In the article, NBC alleged that a 64-page document circulating on the internet about the purported connections of Hunter Biden to the Chinese Communist Party and his business dealings in China had “questionable authorship and anonymous sourcing”.
The article cited the co-author of the “intelligence document”, Christopher Balding, as saying the document had been “commissioned by Apple Daily”, which the paper said in a statement were “false allegations”.
Balding, an academic, didn’t immediately respond to a Reuters request for comment.
While Lai said that his newspapers had not personally commissioned the 64-page document, he admitted that his senior executive, Mark Simon, had “worked with the project”.

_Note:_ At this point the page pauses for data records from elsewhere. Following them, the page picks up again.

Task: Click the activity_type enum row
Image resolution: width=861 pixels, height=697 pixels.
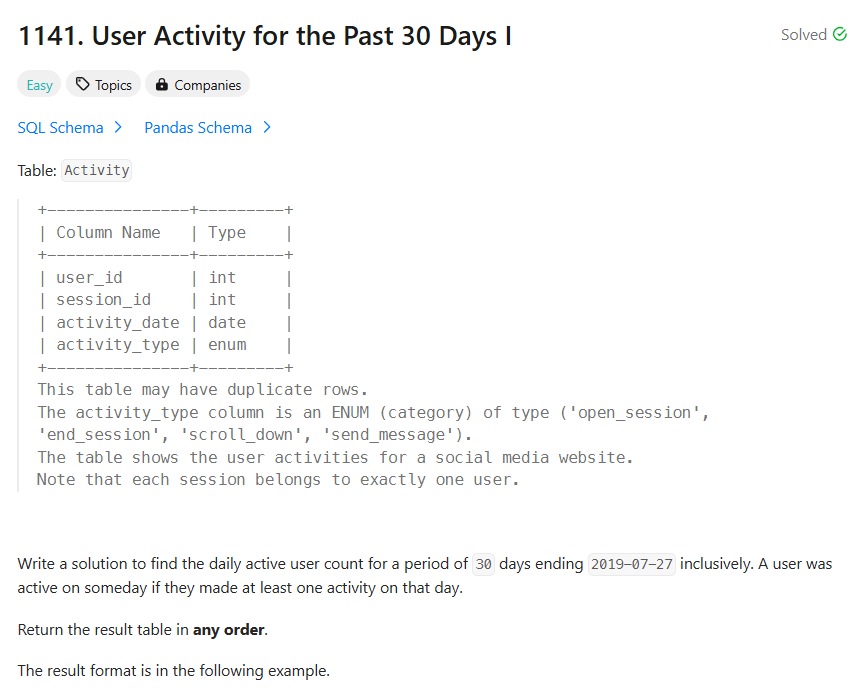Action: pos(165,345)
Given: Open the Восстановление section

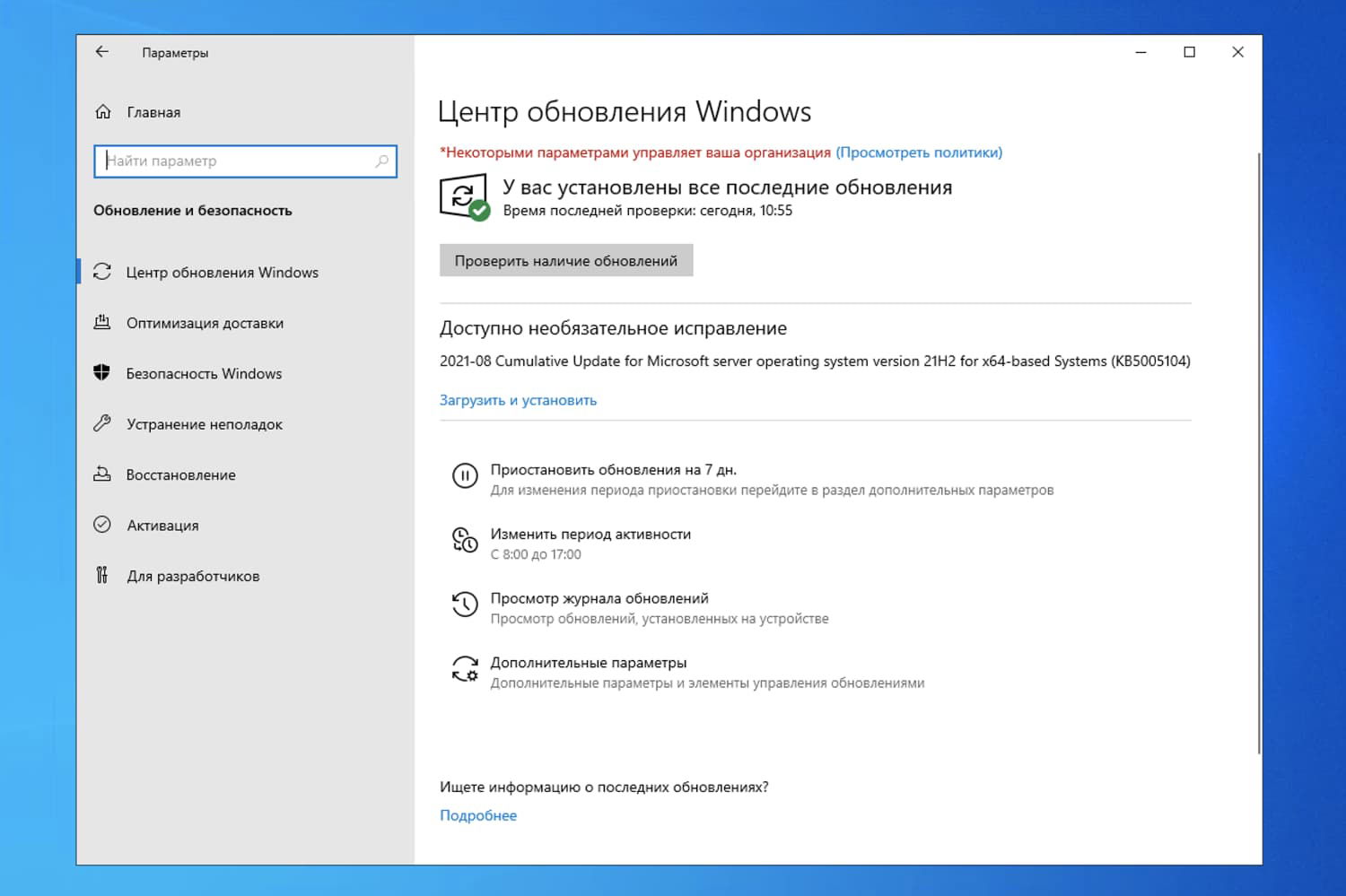Looking at the screenshot, I should coord(179,474).
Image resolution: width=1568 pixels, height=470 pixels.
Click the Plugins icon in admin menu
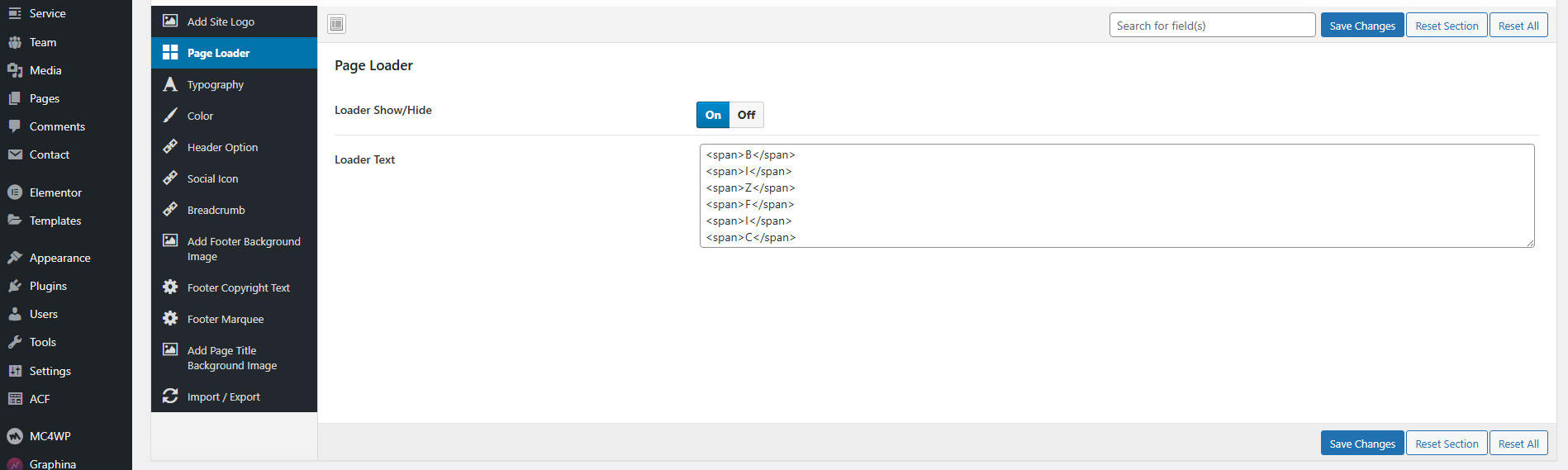point(15,286)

“Mark used my private company’s money to reimburse for the research he requested. It’s only US$10,000 so he didn’t have to have my approval,” Lai added on Twitter.
“I know it is hard for anyone to believe that I didn’t know about it and my integrity is damaged.”
In a statement posted online, Simon said he had resigned because of the incident, and apologised for having “allowed damage to Jimmy on a matter he was completely in the dark on”.
He gave no further details when contacted by Reuters.
The Apple Daily recently published two articles on Hunter Biden and his ties to a Taiwanese businessman who the paper said was a purported broker “enabling Hunter Biden’s deals in mainland China over a decade”.
But the paper said in a statement that these stories had been carried out by its own journalists in Taiwan with independent verification of their own findings, and were separate from the 64-page document.